Puttin es un nacionalista y Zelenski también. Se enfrascan en una guerra, tratando de construir los viejos sueños políticos. Unos, Ucrania, exigiendo la libertad de escoger a sus amigos y construir su futuro con las riquezas de sus suelos, el otro, Puttin a nombre de Rusia, la vieja Rusia, quiere reconstruir el todopoderoso Imperio Ruso o la unión de las repúblicas soviéticas, que convirtieron a Rusia y a sus aliados en un poderoso imperio, que se repartía las influencias políticas del mundo y decidía la suerte de muchos pueblos.
Los imperios tienen sus propios intereses y los pueblos pequeños también los suyos. Todos se arropan con las Utopías Occidentales desde los tiempos de Santo Tomás a Carlos Marx.
Y ahora, los panameños, ‘expertos' en los temas internacionales y en la historia de Rusia y Ucrania, nos apasionamos de un lado y de otro, siempre odiando, al contrario, exagerando, mintiendo muchas veces para hacer prevalecer nuestras opiniones cargadas de sectarismo político e ideológico.

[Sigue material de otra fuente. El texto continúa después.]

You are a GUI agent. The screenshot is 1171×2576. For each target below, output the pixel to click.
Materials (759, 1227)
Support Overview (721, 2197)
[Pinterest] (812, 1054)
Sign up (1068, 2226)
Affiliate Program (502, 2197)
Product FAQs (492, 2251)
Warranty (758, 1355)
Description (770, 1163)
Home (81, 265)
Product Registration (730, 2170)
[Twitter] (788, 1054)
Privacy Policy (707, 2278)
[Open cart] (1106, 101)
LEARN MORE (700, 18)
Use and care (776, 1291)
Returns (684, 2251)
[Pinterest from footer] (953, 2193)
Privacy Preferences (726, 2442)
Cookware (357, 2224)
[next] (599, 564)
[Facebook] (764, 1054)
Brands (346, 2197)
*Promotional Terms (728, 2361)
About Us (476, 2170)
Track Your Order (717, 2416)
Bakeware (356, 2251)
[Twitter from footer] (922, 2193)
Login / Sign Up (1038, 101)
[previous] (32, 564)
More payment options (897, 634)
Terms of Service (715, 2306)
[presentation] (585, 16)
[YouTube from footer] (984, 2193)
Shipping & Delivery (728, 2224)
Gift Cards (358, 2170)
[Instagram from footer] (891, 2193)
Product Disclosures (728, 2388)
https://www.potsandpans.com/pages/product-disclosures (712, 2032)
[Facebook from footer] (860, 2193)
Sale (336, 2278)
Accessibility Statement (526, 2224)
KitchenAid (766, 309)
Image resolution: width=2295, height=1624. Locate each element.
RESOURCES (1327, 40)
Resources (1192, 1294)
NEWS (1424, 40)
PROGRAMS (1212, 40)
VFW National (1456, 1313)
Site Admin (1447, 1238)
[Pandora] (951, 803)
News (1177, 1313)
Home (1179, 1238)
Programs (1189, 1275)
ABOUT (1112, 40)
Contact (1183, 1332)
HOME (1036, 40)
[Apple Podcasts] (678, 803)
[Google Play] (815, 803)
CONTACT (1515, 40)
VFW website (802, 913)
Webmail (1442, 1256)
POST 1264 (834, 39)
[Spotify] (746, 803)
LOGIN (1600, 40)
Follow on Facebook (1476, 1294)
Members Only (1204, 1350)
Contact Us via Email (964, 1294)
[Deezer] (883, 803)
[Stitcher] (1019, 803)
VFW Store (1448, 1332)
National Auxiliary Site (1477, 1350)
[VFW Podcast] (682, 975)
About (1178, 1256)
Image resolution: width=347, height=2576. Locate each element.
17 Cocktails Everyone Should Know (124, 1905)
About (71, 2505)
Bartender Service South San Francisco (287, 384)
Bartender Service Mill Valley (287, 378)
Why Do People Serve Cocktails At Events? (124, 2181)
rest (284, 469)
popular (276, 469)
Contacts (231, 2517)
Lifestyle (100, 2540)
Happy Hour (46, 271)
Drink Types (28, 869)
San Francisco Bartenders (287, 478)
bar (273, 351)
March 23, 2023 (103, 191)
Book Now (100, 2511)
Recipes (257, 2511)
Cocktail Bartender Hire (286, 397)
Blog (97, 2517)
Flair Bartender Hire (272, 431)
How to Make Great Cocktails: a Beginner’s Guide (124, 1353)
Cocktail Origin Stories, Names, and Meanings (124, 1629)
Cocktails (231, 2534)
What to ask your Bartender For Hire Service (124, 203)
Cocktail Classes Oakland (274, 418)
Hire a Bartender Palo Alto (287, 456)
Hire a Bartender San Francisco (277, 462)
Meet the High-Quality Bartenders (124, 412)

Los panameños, debemos ser un poco más consecuente con lo que exigimos: no queremos intervención extranjera en nuestro suelo y muchos critican a los EE.UU. por el Paragua del Pentágono y la intervención militar de diciembre de 1989, pero aplaudimos a rabiar la entrada de Rusia en el territorio independiente de Ucrania y la excusa de Puttin es replicada por la izquierda internacional, de la cual no se escapa la panameña, derrotar al ‘nuevo fascismo y nazismo ucraniano'. El intervencionismo militar, siempre con sus excusas, unos para imponer la ‘democracia' y los otros, AHORA, para derrotar al ‘fascismo y nazismo' que acaban de resucitar en Ucrania, para justificar el baño de sangre de los tanques rusos, pero Ucrania saldrá de esta prueba llena de héroes y de mártires.
Ucrania tiene derecho, al igual que Panamá de construir su propio futuro. Nosotros debemos abogar por la PAZ. Debemos pedir el DIÁLOGO y desear los ACUERDOS políticos.
Mientras tanto, dejemos a un lado nuestras pasiones y no envenenemos más nuestros corazones.